I asked him if he loved me, and what about all those times we had together that were good, the ILYUs, our lovemaking, all the gestures and stuff he'd get me. He said he's realized he is good at making himself and others feel something he isnt' really feeling, he was trying to make it real but he really wasn't all there in his heart.
Now, I know what you are going to say, that this is MLC talk, I dont' think it is, and even if it is it comes after all that crap hes' put me through. I also reminded him of his depression, but he said he actually felt right now, good even, at saying he was not happy with me, that depression or not he is just not happy here and wants to be alone. That he just can' keep stringing me along like he did all this time, that he sees all the hurt he's caused to me and to ow because he wanted to make believe he cared for me/her. I asked her what about he 2nd child we planned, why have her then? he said he felt we were not doing well and thought that a second child would fix things. That really infuriated me, had I knew his reasons for a 2nd child i would've refused to have it, that I remember when we were tryign to conceive, we were doing ok--he said he was just hiding his unhappiness.

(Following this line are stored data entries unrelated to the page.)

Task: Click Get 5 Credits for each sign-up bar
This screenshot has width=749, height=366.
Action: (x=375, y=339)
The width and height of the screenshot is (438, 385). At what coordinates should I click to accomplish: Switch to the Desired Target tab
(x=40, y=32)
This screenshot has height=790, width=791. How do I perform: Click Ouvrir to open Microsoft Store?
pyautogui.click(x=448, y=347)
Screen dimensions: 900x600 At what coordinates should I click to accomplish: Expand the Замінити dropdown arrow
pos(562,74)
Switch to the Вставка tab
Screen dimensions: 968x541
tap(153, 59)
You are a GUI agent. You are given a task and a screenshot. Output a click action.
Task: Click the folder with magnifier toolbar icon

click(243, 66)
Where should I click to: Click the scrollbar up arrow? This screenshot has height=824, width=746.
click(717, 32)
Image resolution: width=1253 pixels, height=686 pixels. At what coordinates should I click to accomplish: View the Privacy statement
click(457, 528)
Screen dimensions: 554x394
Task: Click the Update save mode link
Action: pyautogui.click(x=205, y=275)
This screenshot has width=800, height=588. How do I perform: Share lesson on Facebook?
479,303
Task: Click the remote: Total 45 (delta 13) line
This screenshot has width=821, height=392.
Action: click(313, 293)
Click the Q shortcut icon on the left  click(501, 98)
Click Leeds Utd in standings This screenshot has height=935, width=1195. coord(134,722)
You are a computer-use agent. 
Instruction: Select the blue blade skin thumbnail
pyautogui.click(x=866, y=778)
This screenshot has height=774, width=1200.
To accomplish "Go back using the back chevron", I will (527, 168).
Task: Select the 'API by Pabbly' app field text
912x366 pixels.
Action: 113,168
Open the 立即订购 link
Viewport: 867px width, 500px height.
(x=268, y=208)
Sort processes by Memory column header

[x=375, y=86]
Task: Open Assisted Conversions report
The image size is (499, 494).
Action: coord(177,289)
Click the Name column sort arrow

So, all in all, he's pretty much telling me our M was a lie. I dont' think he's that good of an actor and he did say we had our good moments, but this is it. I'm done, I dont' want to harbor any more hope, he's tell me he doesn't want to be here, that we are and were incompatible and wants to move on.

Please dont' tell me to not give up or not to loose hope, I have fought too hard to be told our entire M was a lie and he pretty much never really loved me. MLC talk or not he firmly believes it and I wont' sit around hoping he perhaps changes his mind, I have never seen him so sure of himself. He was pleasant when he came at the beginning, was good w/the kids, talked about how much he cares for them and doesn't want me to hate him.
We talked briefly about our assets, we have lots to divide (bills, cc) but over all we agreed I'll stay in the house w/kids until they both graduate, that we wont have a long court battle and that we both will reach agreements with a mediator. Sure I could get him for all he is worth about the adultery, I have proof and he knows it, but I won't do it, I don't want to spread hate. That's why I will also not tell my family all the gruesome details, might not even tell them about ow at all, it will just make things harder and will make them suffer.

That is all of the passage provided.